FRAGMENTO DEL TEXTO:
━━━━━━━━━━━━━━━━━━━━━━━━━━━━━━

Buenos días, película filmada en 1959, da cuenta de todas las características mencionadas anteriormente. La historia transcurre en un barrio japonés de casas iguales donde las mujeres no salen más que para cruzarse a la casa de la vecina y chusmear, y donde los hombres trabajan todo el día y se juntan a la noche en los bares a beber sake y a contar sus penas. También están los niños, que se aburren en sus casas porque no tienen televisión para ver las peleas de sumo, y hay una pareja joven que se la pasa todo el día en pijamas, tarareando melodías de canciones americanas. De aquí se desprenden varias de las preocupaciones del director, porque las películas de Ozu son absolutamente japonesas: casas japonesas, bares japoneses, personajes japoneses, pero a pesar de esta cualidad distintiva, el director nunca deja de señalar la incorporación paulatina de ciertas costumbres occidentales a la vida cotidiana del Japón moderno y la inquietud que esto despierta en los adultos. En los primeros minutos del film, una de las vecinas le comenta a otra que “la televisión lo vuelve loco”, después de enterarse que su hijo faltó a la clase de inglés para ir a ver la pelea a la casa de la pareja joven. El transcurrir del tiempo y la consecuente modernización no sólo se manifiesta en esos planos de edificios y trenes que el director incluye entre escena y escena (los famosos pillow shots), sino que se hace presente también en esos personajes mayores que viven con dolor y total desconcierto la pérdida irremediable de sus valores y tradiciones, asistiendo al fin de una época que avanza velozmente hacia la rutina obligada del trabajo, dejando de lado a aquellos que considera improductivos. En un tramo del film, el señor Hayashi encuentra en el bar al señor Tomizawa completamente ebrio y apagado, lamentándose por la situación en la que se encuentra ahora que lo han jubilado: “…durante 30 años, lloviera o hiciera sol…todo fue inútil”, dice y agacha su cabeza.

━━━━━━━━━━━━━━━━━━━━━━━━━━━━━━

DATOS DE ORIGEN:
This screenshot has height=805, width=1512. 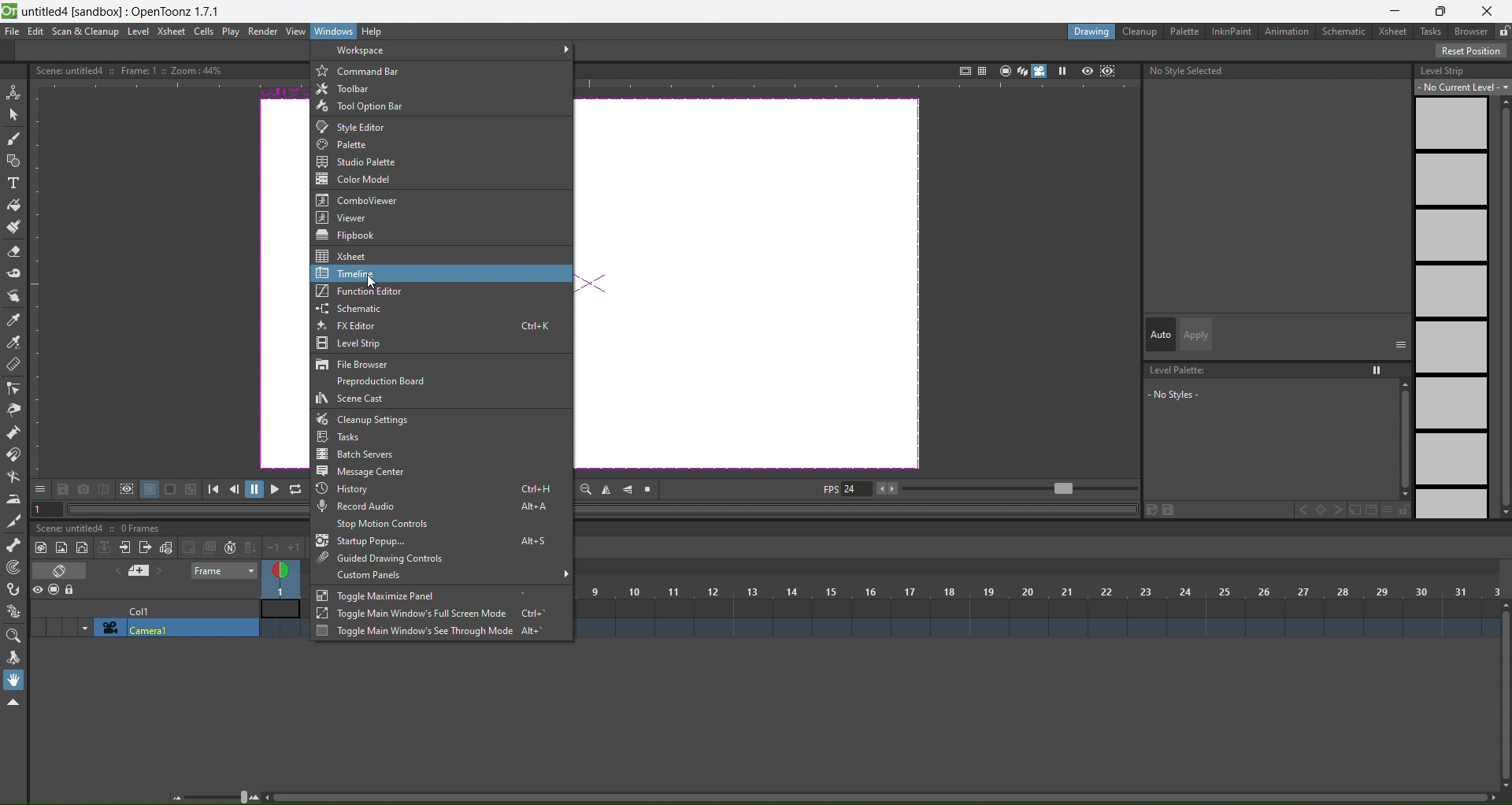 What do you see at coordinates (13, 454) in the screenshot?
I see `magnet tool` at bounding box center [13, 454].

━━━━━━━━━━━━━━━━━━━━━━━━━━━━━━

ENUNCIADO:
Vuelve a escribir completo el fragmento sobre la película Buenos días, sin cambiar nada.

RESPUESTA:
Buenos días, película filmada en 1959, da cuenta de todas las características mencionadas anteriormente. La historia transcurre en un barrio japonés de casas iguales donde las mujeres no salen más que para cruzarse a la casa de la vecina y chusmear, y donde los hombres trabajan todo el día y se juntan a la noche en los bares a beber sake y a contar sus penas. También están los niños, que se aburren en sus casas porque no tienen televisión para ver las peleas de sumo, y hay una pareja joven que se la pasa todo el día en pijamas, tarareando melodías de canciones americanas. De aquí se desprenden varias de las preocupaciones del director, porque las películas de Ozu son absolutamente japonesas: casas japonesas, bares japoneses, personajes japoneses, pero a pesar de esta cualidad distintiva, el director nunca deja de señalar la incorporación paulatina de ciertas costumbres occidentales a la vida cotidiana del Japón moderno y la inquietud que esto despierta en los adultos. En los primeros minutos del film, una de las vecinas le comenta a otra que “la televisión lo vuelve loco”, después de enterarse que su hijo faltó a la clase de inglés para ir a ver la pelea a la casa de la pareja joven. El transcurrir del tiempo y la consecuente modernización no sólo se manifiesta en esos planos de edificios y trenes que el director incluye entre escena y escena (los famosos pillow shots), sino que se hace presente también en esos personajes mayores que viven con dolor y total desconcierto la pérdida irremediable de sus valores y tradiciones, asistiendo al fin de una época que avanza velozmente hacia la rutina obligada del trabajo, dejando de lado a aquellos que considera improductivos. En un tramo del film, el señor Hayashi encuentra en el bar al señor Tomizawa completamente ebrio y apagado, lamentándose por la situación en la que se encuentra ahora que lo han jubilado: “…durante 30 años, lloviera o hiciera sol…todo fue inútil”, dice y agacha su cabeza.